THE TASK:
Please give the Steelers offense piece again, starting with "Canada was fired" and going on through "to the playbook.", substituting "hope" for every "optimism".

## START SOURCE

PITTSBURGH — If there’s one thing that was made clear by the Pittsburgh Steelers’ 24-10 loss to the Arizona Cardinals, it’s that Matt Canada was not the one thing that was holding back the Pittsburgh offense.
Canada was fired before the Steelers’ Week 13 win over the Cincinnati Bengals and replaced by the combination of interim offensive coordinator Eddie Faulkner and quarterbacks coach and offensive play-caller Mike Sullivan.
There wasn’t really a lot of good reason for optimism that the team would be able to do a lot better with Faulkner and Sullivan than they had with Canada. The players remain the same. The plays remain the same, as it’s far too late in the season to attempt anything more than the most cursory of changes to the playbook.
The one area that there might’ve been hope for was that the firing would serve as a wake-up call and Faulkner, noted by his running backs as an especially detail-oriented coach, might help clean up some mistakes from the offense even if he couldn’t completely fix it.
You can now solidly throw that optimism out the window, too. The Steelers offense played its worst game of the season on Sunday, scoring just 10 points against an opposite unit that entered 31st in EPA per play — and needing a down-three-scores garbage time drive to do that. Meanwhile, they made mental mistakes galore and were called “JV” by head coach Mike Tomlin in the aftermath.
The running game continues to look solid, if not spectacular, and the score getting out of hand prevented the Steelers from really capitalizing on success in that area. They also dealt with some major third-down issues that kept the offense from having more opportunities throughout.

## END SOURCE
## START PROVIDED MATERIAL

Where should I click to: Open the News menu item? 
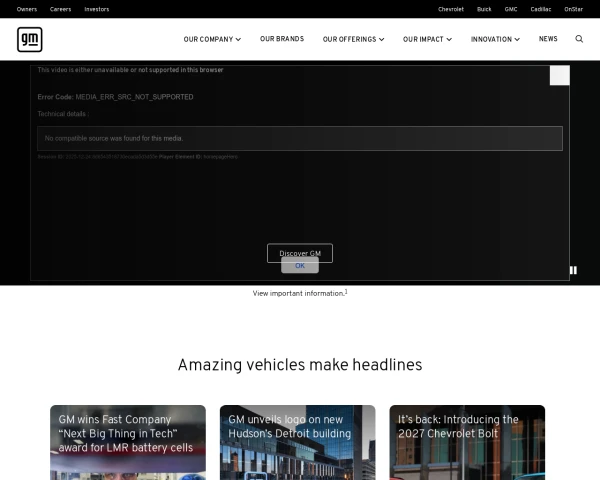click(x=548, y=39)
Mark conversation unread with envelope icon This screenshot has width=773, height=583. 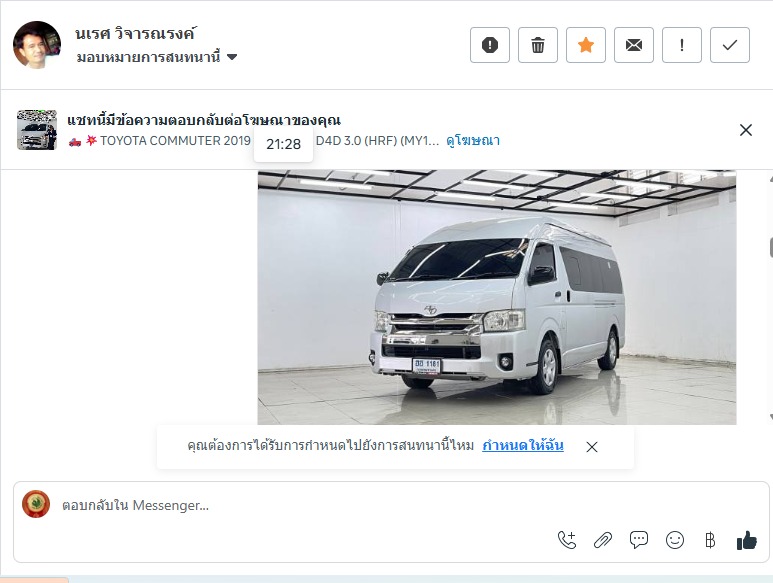633,45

## END PROVIDED MATERIAL

RESULT:
Canada was fired before the Steelers’ Week 13 win over the Cincinnati Bengals and replaced by the combination of interim offensive coordinator Eddie Faulkner and quarterbacks coach and offensive play-caller Mike Sullivan.
There wasn’t really a lot of good reason for hope that the team would be able to do a lot better with Faulkner and Sullivan than they had with Canada. The players remain the same. The plays remain the same, as it’s far too late in the season to attempt anything more than the most cursory of changes to the playbook.